### [Written request 1]
Summarize the album review in two sentences.

### [Extract provided]
==================================================
The lights go out on Paul Castles while listening to Darkher’s debut release Realms, released via Prophecy Productions on 19 August 2016


Realms is one of the most ethereal and enchanting albums your ears are likely to tune into this year. A soundtrack of doom, despair and despondency but artistically crafted in a featherlite form that once sampled you can’t help but be drawn back into its magical powers. Darkher is essentially the work of Yorkshire chanteuse Jayn H. Wissenberg, whose dusty dulcet tones could scarcely illuminate this sparkling album more brightly than had it been set alight by a raging bonfire. The pace throughout is sedate, although not to the point of stationary.

The contours are delicious and riding them is like hitching a lift on a giant fluffy cumulous nimbus looking down on everything from a great height. But while the grooves would gladden even the coldest of hearts Realms remains an overwhelmingly depressive album, twisted and very occasionally contorted by its own inner demons. The despair within is little short of tangible, and when Jayn releases one of her emotive wails you almost have to adopt a stiff upper lip to prevent yourself from crumbling into a distressed wreck.

Opening instrumental ‘Spirit Walker’ creates an eerie mood with its metronomic drone but it’s only with ‘Hollow Veil’ does this record really start to leave an impression. A crawling rhythm eventually allows Jayn’s softly textured tones to the fore and as this somber reflective piece goes deeper it eventually opens up into a cacophonous chamber in which the full remarkable range of Jayn’s vocals emerge sending shivers down the spine and then all the way straight back up to the nape of your neck. The mood is every bit as piercing with ‘Moths’ which gently meanders through the air a bit like, well yes a moth! The song climaxes in a crescendo of whooahs that fill the atmosphere with gothic splendour.

The start of ‘Wars’ is a droning echo that reaches out seemingly into some unseen pasture before a pulsing rhythmic beat enters to help shape the journey, the tempo quickening like a heartbeat scaling a hill before Jayn’s vocals add a human touch. Swept along fervently by a military style roll, ‘Wars’ eventually disarms into a misshapen melancholic state over which some haunting whispy cries circulate in the distance. As a tumultuous climax ensues on this poetic pageant of pain, cymbals start their own blood and thunder battles.

To say calm is restored with ‘The Dawn Brings A Saviour’ scarcely does the fragility of the next song justice. Gossamer thin, its almost frightening fragility is laid bare to the extent that the listener almost feels like an intrusive voyeur poking their nose into private grief. At times Jayn’s ability to manage her vocal range even at its most vulnerable moments is little short of breathtaking. And yet, as with everything Darkher, do the pull is magnetic and you’re almost left open-mouthed staring unblinking into a vacuous void.
==================================================
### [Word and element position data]
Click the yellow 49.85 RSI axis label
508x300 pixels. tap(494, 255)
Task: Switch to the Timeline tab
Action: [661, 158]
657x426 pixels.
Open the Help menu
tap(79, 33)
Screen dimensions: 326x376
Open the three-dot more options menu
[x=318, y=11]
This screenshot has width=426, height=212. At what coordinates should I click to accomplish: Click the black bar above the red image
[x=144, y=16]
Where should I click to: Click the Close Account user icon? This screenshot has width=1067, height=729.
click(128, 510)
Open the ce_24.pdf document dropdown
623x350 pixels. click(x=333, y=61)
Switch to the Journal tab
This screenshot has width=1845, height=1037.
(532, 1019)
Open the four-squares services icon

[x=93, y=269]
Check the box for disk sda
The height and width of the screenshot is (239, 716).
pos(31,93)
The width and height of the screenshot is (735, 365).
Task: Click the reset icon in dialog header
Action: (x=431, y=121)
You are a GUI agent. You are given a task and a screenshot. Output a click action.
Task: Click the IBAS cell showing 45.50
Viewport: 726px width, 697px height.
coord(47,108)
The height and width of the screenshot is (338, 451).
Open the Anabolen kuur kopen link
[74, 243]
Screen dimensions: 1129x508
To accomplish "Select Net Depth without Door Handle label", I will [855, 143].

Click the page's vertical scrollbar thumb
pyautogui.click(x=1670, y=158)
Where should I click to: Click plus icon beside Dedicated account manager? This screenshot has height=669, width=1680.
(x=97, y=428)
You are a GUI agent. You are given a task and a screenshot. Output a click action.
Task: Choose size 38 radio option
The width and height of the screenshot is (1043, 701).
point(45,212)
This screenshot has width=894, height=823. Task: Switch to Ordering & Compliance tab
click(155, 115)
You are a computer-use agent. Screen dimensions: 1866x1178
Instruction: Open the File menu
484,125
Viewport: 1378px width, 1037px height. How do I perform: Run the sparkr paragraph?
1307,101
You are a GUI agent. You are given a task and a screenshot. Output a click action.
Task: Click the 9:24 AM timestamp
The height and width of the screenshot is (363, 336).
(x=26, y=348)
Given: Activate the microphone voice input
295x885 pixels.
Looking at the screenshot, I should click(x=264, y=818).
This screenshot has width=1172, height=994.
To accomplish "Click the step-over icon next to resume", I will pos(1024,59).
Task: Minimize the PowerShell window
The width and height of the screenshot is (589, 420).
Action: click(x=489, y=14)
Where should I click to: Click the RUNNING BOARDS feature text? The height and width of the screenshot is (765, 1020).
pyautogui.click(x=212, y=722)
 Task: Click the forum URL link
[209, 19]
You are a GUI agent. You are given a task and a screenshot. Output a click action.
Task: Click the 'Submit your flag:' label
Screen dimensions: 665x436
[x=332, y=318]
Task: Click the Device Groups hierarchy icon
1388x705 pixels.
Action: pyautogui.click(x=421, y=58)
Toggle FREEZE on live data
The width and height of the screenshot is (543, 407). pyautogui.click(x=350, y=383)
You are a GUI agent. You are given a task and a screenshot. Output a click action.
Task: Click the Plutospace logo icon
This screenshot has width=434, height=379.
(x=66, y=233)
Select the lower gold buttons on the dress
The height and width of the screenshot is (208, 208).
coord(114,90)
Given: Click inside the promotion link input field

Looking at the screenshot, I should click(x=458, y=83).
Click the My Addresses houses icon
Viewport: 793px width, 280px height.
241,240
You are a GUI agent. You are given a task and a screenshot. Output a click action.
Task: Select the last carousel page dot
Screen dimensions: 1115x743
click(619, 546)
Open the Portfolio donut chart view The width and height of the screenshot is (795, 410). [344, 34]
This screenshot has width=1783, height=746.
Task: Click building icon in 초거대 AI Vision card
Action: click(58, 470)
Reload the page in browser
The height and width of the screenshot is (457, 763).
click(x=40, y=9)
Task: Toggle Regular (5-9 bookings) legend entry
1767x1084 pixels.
==================================================
### [Written request 2]
Report how many lines of the listing contain the string "Select". Give only the number.

### [Correct response 1]
Realms, Darkher's debut album released via Prophecy Productions on 19 August 2016, is an ethereal, slow-paced but overwhelmingly depressive record built essentially around Yorkshire singer Jayn H. Wissenberg. Tracks such as 'Hollow Veil', 'Moths', 'Wars' and 'The Dawn Brings A Saviour' move from crawling, somber or fragile passages to powerful climaxes that display the remarkable range of her vocals.

### [Correct response 2]
3